Directive >> Could you write out the rows again from the line with "You are a computer-use" through the end of the rows, swapping "achievement icon" for "trophy icon" and leaving everything else unchanged? Omit the pictures from your answer.

The records >>
==========

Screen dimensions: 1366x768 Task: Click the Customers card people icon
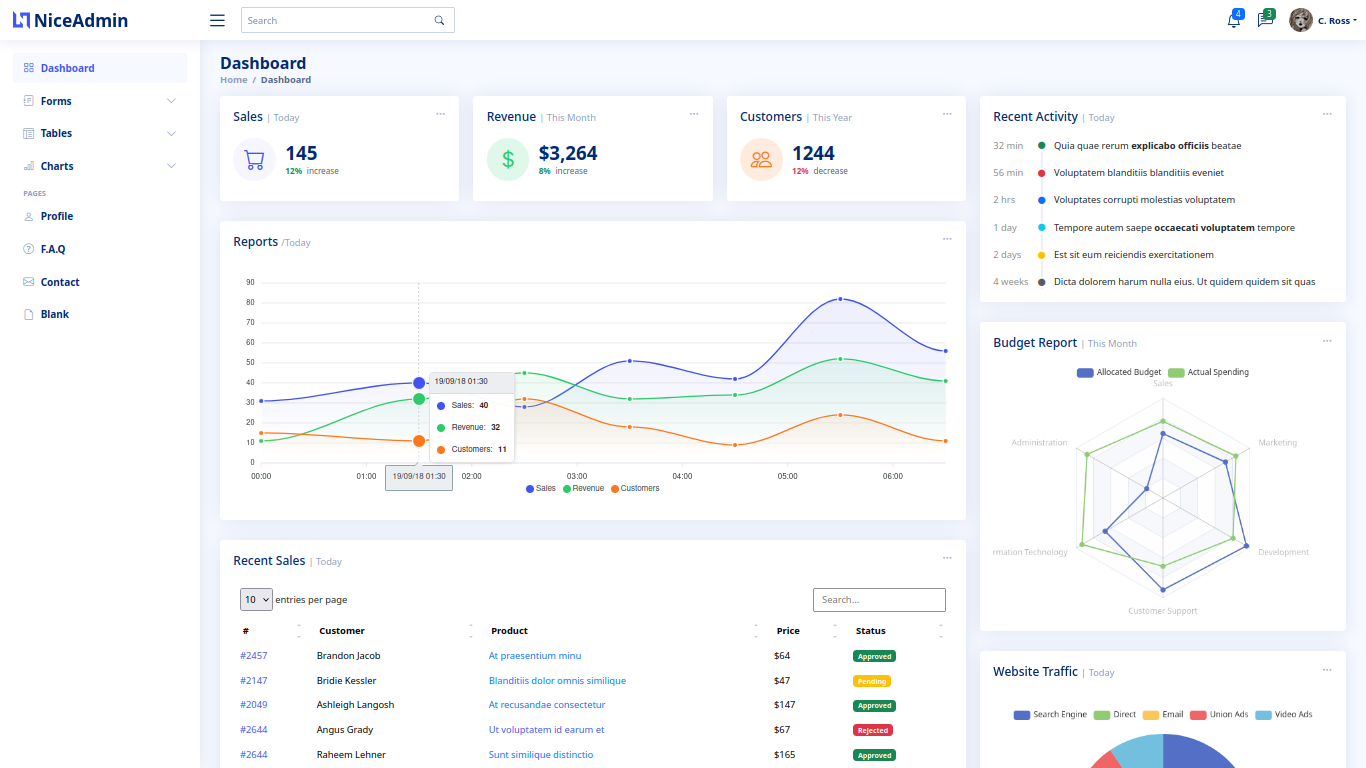pos(761,159)
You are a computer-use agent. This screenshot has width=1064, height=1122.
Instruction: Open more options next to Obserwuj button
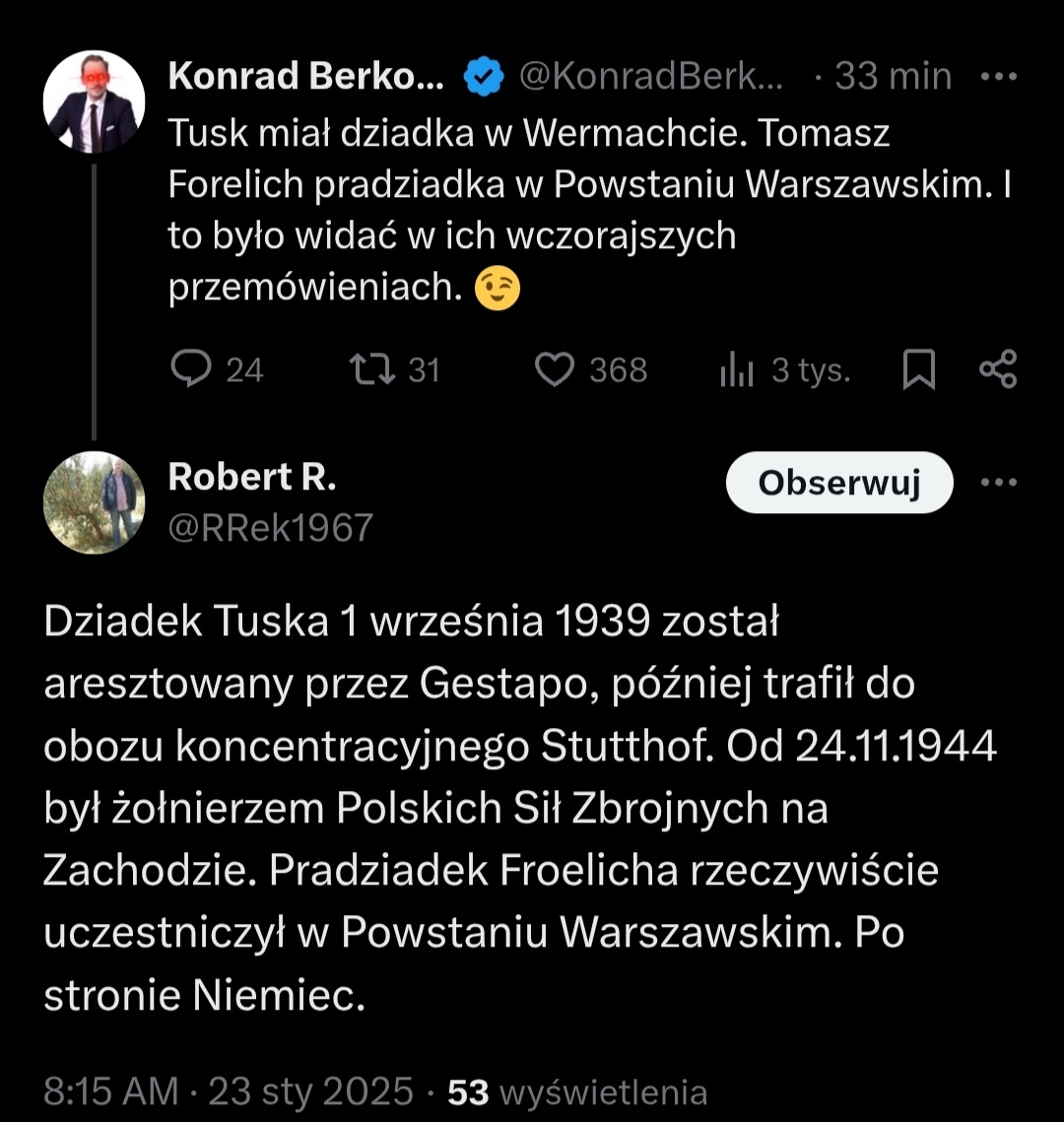[999, 482]
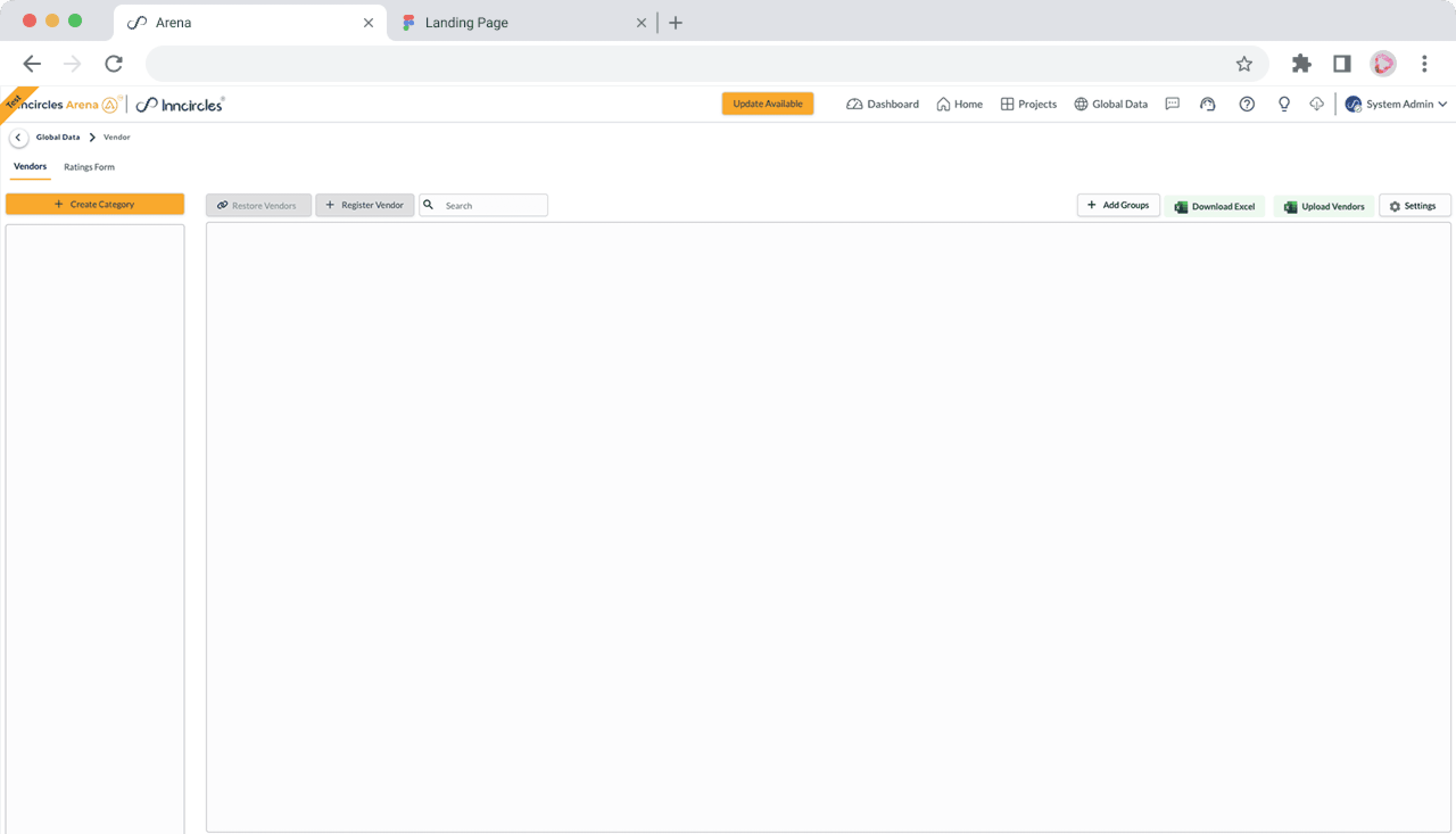Open browser extensions puzzle icon
The width and height of the screenshot is (1456, 834).
[1301, 64]
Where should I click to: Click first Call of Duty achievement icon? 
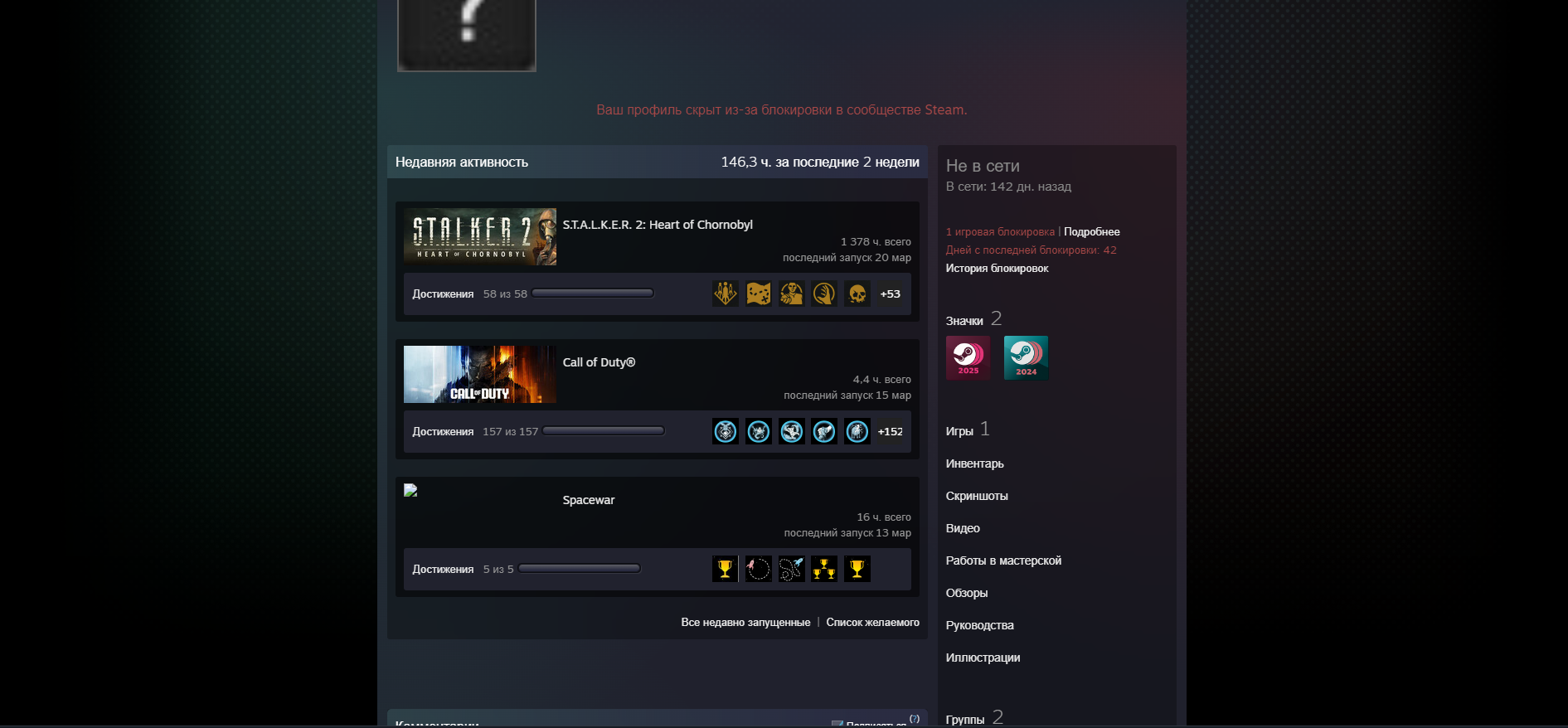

==========

Complete response >>
You are a computer-use agent. This screenshot has width=1064, height=1122.
Instruction: Open more options next to Obserwuj button
[999, 482]
Open browser extensions puzzle icon
The width and height of the screenshot is (1456, 834).
[1301, 64]
Where should I click to: Click first Call of Duty trophy icon? 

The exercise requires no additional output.